══ Dataset entries ══

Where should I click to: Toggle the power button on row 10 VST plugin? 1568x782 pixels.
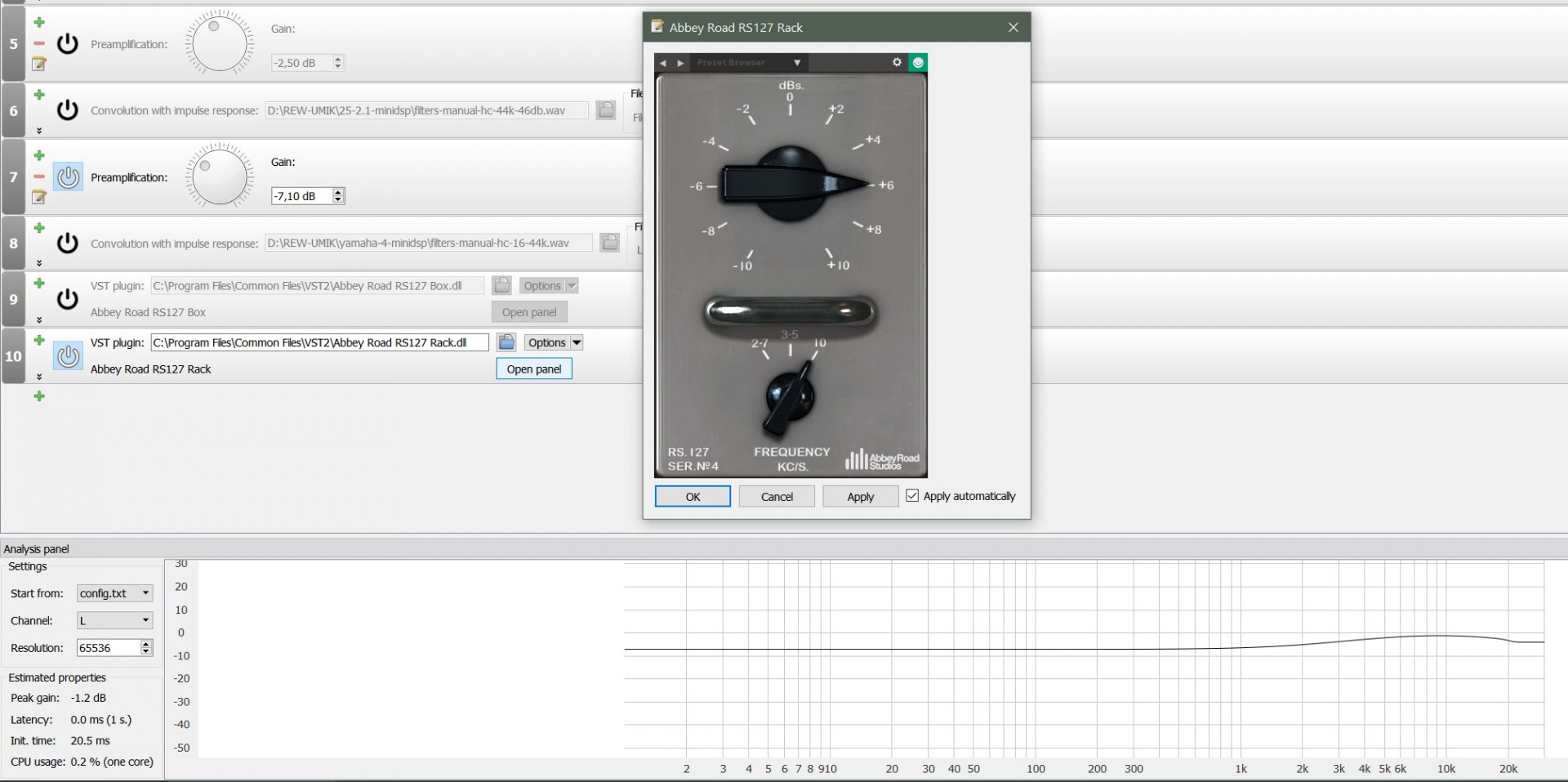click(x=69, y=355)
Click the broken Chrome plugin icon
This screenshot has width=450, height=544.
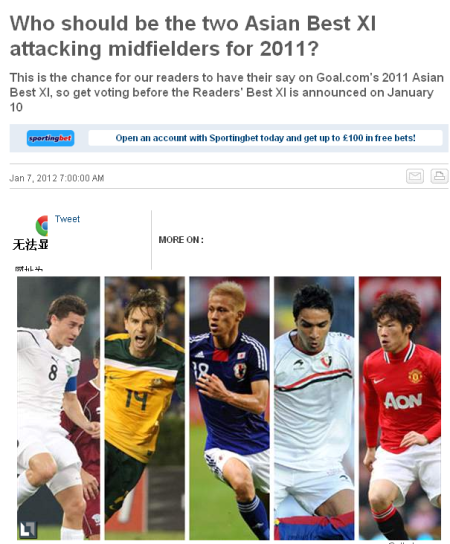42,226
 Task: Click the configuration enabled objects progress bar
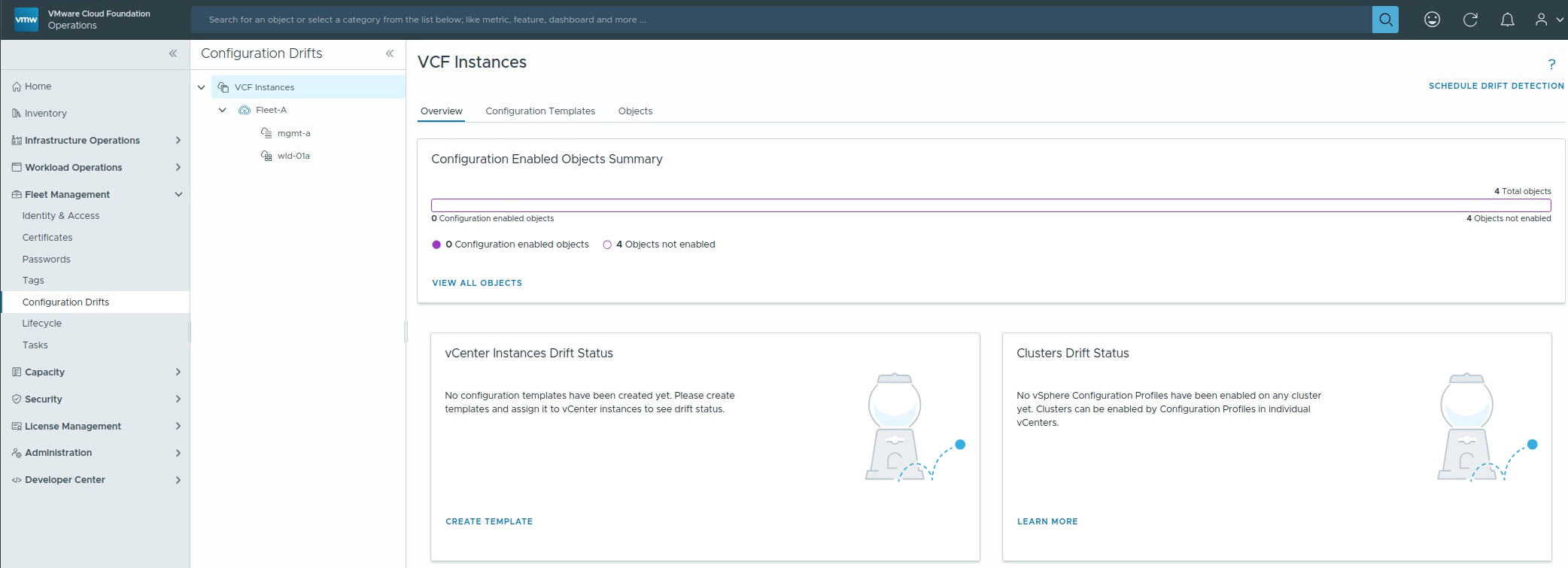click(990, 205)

═══
══ Dataset entries ══

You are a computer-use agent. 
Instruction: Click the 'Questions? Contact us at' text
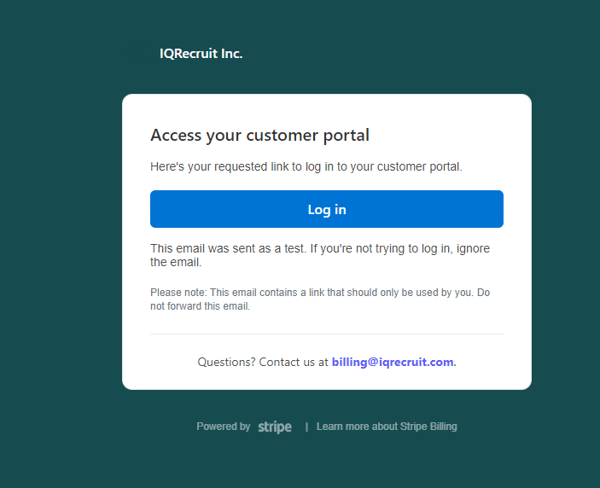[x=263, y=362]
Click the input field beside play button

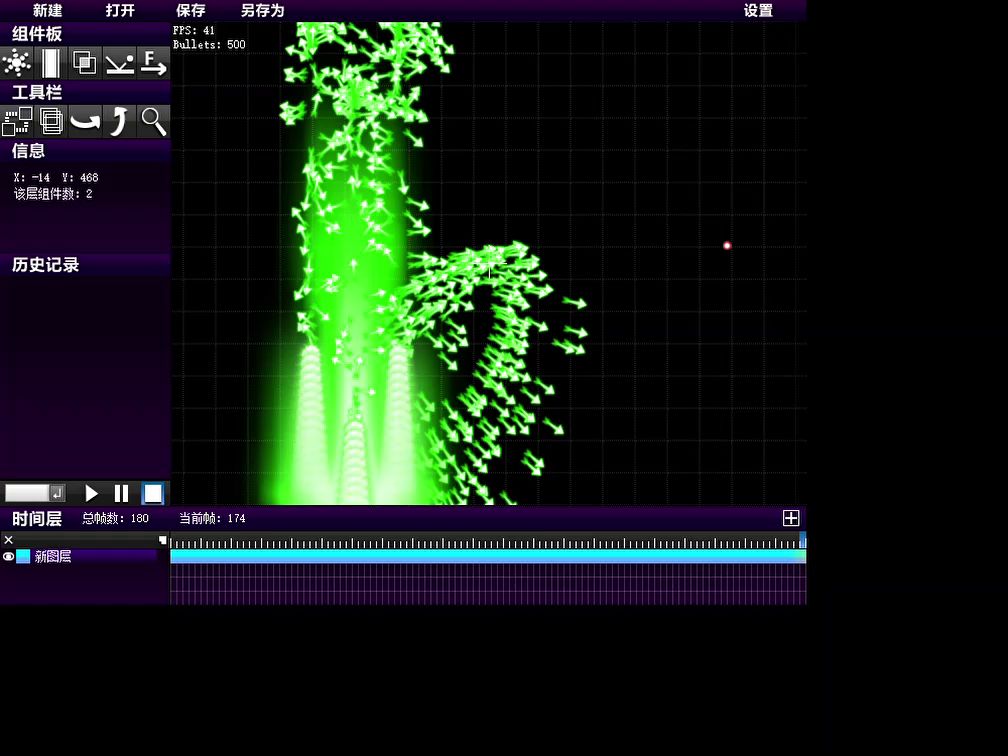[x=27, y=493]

═══
══ Dataset entries ══

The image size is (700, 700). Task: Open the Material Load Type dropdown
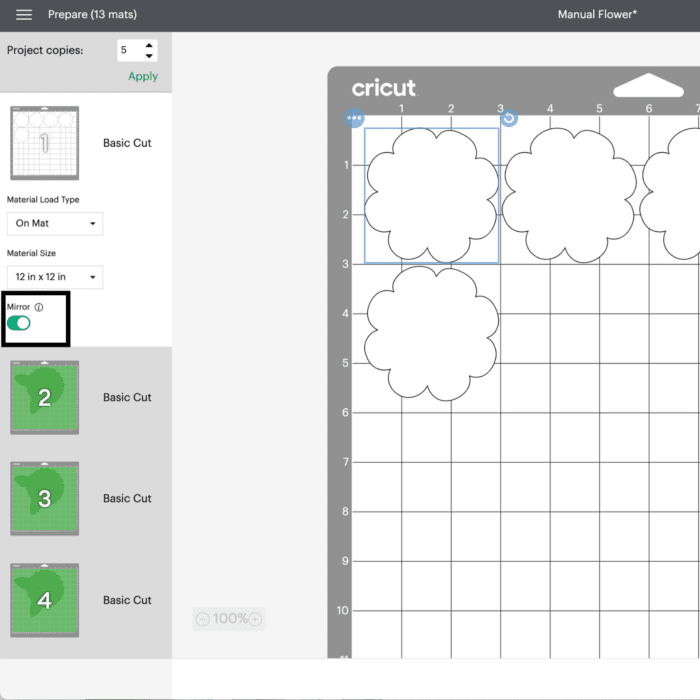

═══

Write out the records verbatim, beginning at the line that contains "Click the broken Chrome plugin icon" and ending after the line that contains "click(990, 205)". Omit the pictures.

# Expected answer:
Click the broken Chrome plugin icon
This screenshot has width=450, height=544.
42,226
 Task: Click the configuration enabled objects progress bar
click(990, 205)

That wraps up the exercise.